Turn every line of the entries into a JSON list of strings, one string per line, and leave out any blank lines.

* begin Records for this exercise *

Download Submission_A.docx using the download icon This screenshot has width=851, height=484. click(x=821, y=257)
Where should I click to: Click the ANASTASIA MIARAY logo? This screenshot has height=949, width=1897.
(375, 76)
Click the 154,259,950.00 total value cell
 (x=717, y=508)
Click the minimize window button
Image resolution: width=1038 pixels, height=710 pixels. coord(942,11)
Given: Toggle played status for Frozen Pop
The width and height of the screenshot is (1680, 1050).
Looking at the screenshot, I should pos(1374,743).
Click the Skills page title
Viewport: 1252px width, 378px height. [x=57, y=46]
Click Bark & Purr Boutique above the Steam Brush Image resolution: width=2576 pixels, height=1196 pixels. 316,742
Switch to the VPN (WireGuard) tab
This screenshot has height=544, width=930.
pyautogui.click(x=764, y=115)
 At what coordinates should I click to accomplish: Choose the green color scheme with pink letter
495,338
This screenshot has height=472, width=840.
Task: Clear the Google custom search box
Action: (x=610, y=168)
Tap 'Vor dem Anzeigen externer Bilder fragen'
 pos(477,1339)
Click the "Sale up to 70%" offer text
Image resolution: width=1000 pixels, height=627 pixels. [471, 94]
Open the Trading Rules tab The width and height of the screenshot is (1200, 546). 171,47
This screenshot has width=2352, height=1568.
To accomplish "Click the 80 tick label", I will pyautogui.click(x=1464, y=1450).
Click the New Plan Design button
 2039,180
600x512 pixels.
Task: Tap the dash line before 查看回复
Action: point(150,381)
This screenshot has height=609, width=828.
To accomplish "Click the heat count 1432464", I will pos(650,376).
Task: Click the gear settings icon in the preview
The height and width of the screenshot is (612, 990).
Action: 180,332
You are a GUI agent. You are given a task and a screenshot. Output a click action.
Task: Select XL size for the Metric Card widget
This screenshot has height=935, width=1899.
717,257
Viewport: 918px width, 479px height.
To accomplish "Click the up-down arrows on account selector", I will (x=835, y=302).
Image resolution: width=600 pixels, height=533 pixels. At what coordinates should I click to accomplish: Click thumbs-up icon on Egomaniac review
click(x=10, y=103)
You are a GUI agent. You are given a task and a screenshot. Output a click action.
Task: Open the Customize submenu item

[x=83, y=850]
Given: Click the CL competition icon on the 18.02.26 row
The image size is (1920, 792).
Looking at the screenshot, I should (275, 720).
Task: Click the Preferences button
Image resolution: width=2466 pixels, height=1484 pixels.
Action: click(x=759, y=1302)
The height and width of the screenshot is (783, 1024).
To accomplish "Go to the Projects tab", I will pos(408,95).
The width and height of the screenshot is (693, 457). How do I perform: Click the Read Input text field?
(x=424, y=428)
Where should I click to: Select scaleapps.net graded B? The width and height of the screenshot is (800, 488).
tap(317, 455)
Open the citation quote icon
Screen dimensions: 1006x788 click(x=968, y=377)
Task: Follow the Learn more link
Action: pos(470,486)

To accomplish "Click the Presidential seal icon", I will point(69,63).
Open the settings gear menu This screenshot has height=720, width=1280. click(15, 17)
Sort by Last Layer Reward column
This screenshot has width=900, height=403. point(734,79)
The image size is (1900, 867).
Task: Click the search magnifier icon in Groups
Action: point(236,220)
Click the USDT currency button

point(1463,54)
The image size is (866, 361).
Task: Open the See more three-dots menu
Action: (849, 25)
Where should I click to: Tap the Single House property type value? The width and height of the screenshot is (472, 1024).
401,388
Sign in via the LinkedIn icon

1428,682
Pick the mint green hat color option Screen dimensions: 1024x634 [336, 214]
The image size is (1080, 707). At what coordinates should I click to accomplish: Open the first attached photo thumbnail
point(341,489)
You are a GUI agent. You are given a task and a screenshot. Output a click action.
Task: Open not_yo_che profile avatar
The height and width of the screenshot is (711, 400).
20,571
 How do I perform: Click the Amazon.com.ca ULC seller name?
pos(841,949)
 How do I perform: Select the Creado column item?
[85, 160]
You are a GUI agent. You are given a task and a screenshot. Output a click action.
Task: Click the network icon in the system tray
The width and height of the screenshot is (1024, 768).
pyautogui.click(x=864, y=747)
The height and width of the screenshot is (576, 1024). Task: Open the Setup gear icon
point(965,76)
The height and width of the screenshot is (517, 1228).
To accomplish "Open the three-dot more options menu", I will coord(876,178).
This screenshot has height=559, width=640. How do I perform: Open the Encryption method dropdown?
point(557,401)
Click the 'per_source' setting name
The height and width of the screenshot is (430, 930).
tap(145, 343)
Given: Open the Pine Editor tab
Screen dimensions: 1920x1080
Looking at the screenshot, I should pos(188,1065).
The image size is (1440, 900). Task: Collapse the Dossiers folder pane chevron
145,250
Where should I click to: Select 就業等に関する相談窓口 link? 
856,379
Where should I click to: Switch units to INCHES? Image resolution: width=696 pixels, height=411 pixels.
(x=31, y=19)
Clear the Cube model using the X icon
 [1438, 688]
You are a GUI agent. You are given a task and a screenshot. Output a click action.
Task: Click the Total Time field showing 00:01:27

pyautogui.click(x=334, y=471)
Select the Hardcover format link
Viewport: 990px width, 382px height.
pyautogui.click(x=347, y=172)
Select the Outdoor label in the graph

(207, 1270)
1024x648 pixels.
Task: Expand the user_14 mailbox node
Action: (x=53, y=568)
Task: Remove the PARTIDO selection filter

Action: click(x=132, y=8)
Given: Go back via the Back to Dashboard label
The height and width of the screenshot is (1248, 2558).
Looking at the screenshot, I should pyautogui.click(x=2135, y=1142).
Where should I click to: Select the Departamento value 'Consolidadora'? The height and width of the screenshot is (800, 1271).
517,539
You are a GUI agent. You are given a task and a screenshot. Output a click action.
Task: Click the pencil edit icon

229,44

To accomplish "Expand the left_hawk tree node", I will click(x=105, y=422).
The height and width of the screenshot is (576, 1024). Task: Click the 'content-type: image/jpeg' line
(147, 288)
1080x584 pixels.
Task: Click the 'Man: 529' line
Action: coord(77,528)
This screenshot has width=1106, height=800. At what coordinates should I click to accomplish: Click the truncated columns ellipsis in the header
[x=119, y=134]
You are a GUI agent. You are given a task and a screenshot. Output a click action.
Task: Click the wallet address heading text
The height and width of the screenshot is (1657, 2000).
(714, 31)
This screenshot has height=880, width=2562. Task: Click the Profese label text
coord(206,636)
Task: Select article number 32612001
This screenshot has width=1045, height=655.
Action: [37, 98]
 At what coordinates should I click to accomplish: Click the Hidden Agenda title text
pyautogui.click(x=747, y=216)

* end Records for this exercise *

● **Reply**
[
  "Download Submission_A.docx using the download icon This screenshot has width=851, height=484. click(x=821, y=257)",
  "Where should I click to: Click the ANASTASIA MIARAY logo? This screenshot has height=949, width=1897.",
  "(375, 76)",
  "Click the 154,259,950.00 total value cell",
  " (x=717, y=508)",
  "Click the minimize window button",
  "Image resolution: width=1038 pixels, height=710 pixels. coord(942,11)",
  "Given: Toggle played status for Frozen Pop",
  "The width and height of the screenshot is (1680, 1050).",
  "Looking at the screenshot, I should pos(1374,743).",
  "Click the Skills page title",
  "Viewport: 1252px width, 378px height. [x=57, y=46]",
  "Click Bark & Purr Boutique above the Steam Brush Image resolution: width=2576 pixels, height=1196 pixels. 316,742",
  "Switch to the VPN (WireGuard) tab",
  "This screenshot has height=544, width=930.",
  "pyautogui.click(x=764, y=115)",
  " At what coordinates should I click to accomplish: Choose the green color scheme with pink letter",
  "495,338",
  "This screenshot has height=472, width=840.",
  "Task: Clear the Google custom search box",
  "Action: (x=610, y=168)",
  "Tap 'Vor dem Anzeigen externer Bilder fragen'",
  " pos(477,1339)",
  "Click the \"Sale up to 70%\" offer text",
  "Image resolution: width=1000 pixels, height=627 pixels. [471, 94]",
  "Open the Trading Rules tab The width and height of the screenshot is (1200, 546). 171,47",
  "This screenshot has width=2352, height=1568.",
  "To accomplish \"Click the 80 tick label\", I will pyautogui.click(x=1464, y=1450).",
  "Click the New Plan Design button",
  " 2039,180",
  "600x512 pixels.",
  "Task: Tap the dash line before 查看回复",
  "Action: point(150,381)",
  "This screenshot has height=609, width=828.",
  "To accomplish \"Click the heat count 1432464\", I will pos(650,376).",
  "Task: Click the gear settings icon in the preview",
  "The height and width of the screenshot is (612, 990).",
  "Action: 180,332",
  "You are a GUI agent. You are given a task and a screenshot. Output a click action.",
  "Task: Select XL size for the Metric Card widget",
  "This screenshot has height=935, width=1899.",
  "717,257",
  "Viewport: 918px width, 479px height.",
  "To accomplish \"Click the up-down arrows on account selector\", I will (x=835, y=302).",
  "Image resolution: width=600 pixels, height=533 pixels. At what coordinates should I click to accomplish: Click thumbs-up icon on Egomaniac review",
  "click(x=10, y=103)",
  "You are a GUI agent. You are given a task and a screenshot. Output a click action.",
  "Task: Open the Customize submenu item",
  "[x=83, y=850]",
  "Given: Click the CL competition icon on the 18.02.26 row",
  "The image size is (1920, 792).",
  "Looking at the screenshot, I should (275, 720).",
  "Task: Click the Preferences button",
  "Image resolution: width=2466 pixels, height=1484 pixels.",
  "Action: click(x=759, y=1302)",
  "The height and width of the screenshot is (783, 1024).",
  "To accomplish \"Go to the Projects tab\", I will pos(408,95).",
  "The width and height of the screenshot is (693, 457). How do I perform: Click the Read Input text field?",
  "(x=424, y=428)",
  "Where should I click to: Select scaleapps.net graded B? The width and height of the screenshot is (800, 488).",
  "tap(317, 455)",
  "Open the citation quote icon",
  "Screen dimensions: 1006x788 click(x=968, y=377)",
  "Task: Follow the Learn more link",
  "Action: pos(470,486)",
  "To accomplish \"Click the Presidential seal icon\", I will point(69,63).",
  "Open the settings gear menu This screenshot has height=720, width=1280. click(15, 17)",
  "Sort by Last Layer Reward column",
  "This screenshot has width=900, height=403. point(734,79)",
  "The image size is (1900, 867).",
  "Task: Click the search magnifier icon in Groups",
  "Action: point(236,220)",
  "Click the USDT currency button",
  "point(1463,54)",
  "The image size is (866, 361).",
  "Task: Open the See more three-dots menu",
  "Action: (849, 25)",
  "Where should I click to: Tap the Single House property type value? The width and height of the screenshot is (472, 1024).",
  "401,388",
  "Sign in via the LinkedIn icon",
  "1428,682",
  "Pick the mint green hat color option Screen dimensions: 1024x634 [336, 214]",
  "The image size is (1080, 707). At what coordinates should I click to accomplish: Open the first attached photo thumbnail",
  "point(341,489)",
  "You are a GUI agent. You are given a task and a screenshot. Output a click action.",
  "Task: Open not_yo_che profile avatar",
  "The height and width of the screenshot is (711, 400).",
  "20,571",
  " How do I perform: Click the Amazon.com.ca ULC seller name?",
  "pos(841,949)",
  " How do I perform: Select the Creado column item?",
  "[85, 160]",
  "You are a GUI agent. You are given a task and a screenshot. Output a click action.",
  "Task: Click the network icon in the system tray",
  "The width and height of the screenshot is (1024, 768).",
  "pyautogui.click(x=864, y=747)",
  "The height and width of the screenshot is (576, 1024). Task: Open the Setup gear icon",
  "point(965,76)",
  "The height and width of the screenshot is (517, 1228).",
  "To accomplish \"Open the three-dot more options menu\", I will coord(876,178).",
  "This screenshot has height=559, width=640. How do I perform: Open the Encryption method dropdown?",
  "point(557,401)",
  "Click the 'per_source' setting name",
  "The height and width of the screenshot is (430, 930).",
  "tap(145, 343)",
  "Given: Open the Pine Editor tab",
  "Screen dimensions: 1920x1080",
  "Looking at the screenshot, I should pos(188,1065).",
  "The image size is (1440, 900). Task: Collapse the Dossiers folder pane chevron",
  "145,250",
  "Where should I click to: Select 就業等に関する相談窓口 link? ",
  "856,379",
  "Where should I click to: Switch units to INCHES? Image resolution: width=696 pixels, height=411 pixels.",
  "(x=31, y=19)",
  "Clear the Cube model using the X icon",
  " [1438, 688]",
  "You are a GUI agent. You are given a task and a screenshot. Output a click action.",
  "Task: Click the Total Time field showing 00:01:27",
  "pyautogui.click(x=334, y=471)",
  "Select the Hardcover format link",
  "Viewport: 990px width, 382px height.",
  "pyautogui.click(x=347, y=172)",
  "Select the Outdoor label in the graph",
  "(207, 1270)",
  "1024x648 pixels.",
  "Task: Expand the user_14 mailbox node",
  "Action: (x=53, y=568)",
  "Task: Remove the PARTIDO selection filter",
  "Action: click(x=132, y=8)",
  "Given: Go back via the Back to Dashboard label",
  "The height and width of the screenshot is (1248, 2558).",
  "Looking at the screenshot, I should pyautogui.click(x=2135, y=1142).",
  "Where should I click to: Select the Departamento value 'Consolidadora'? The height and width of the screenshot is (800, 1271).",
  "517,539",
  "You are a GUI agent. You are given a task and a screenshot. Output a click action.",
  "Task: Click the pencil edit icon",
  "229,44",
  "To accomplish \"Expand the left_hawk tree node\", I will click(x=105, y=422).",
  "The height and width of the screenshot is (576, 1024). Task: Click the 'content-type: image/jpeg' line",
  "(147, 288)",
  "1080x584 pixels.",
  "Task: Click the 'Man: 529' line",
  "Action: coord(77,528)",
  "This screenshot has width=1106, height=800. At what coordinates should I click to accomplish: Click the truncated columns ellipsis in the header",
  "[x=119, y=134]",
  "You are a GUI agent. You are given a task and a screenshot. Output a click action.",
  "Task: Click the wallet address heading text",
  "The height and width of the screenshot is (1657, 2000).",
  "(714, 31)",
  "This screenshot has height=880, width=2562. Task: Click the Profese label text",
  "coord(206,636)",
  "Task: Select article number 32612001",
  "This screenshot has width=1045, height=655.",
  "Action: [37, 98]",
  " At what coordinates should I click to accomplish: Click the Hidden Agenda title text",
  "pyautogui.click(x=747, y=216)"
]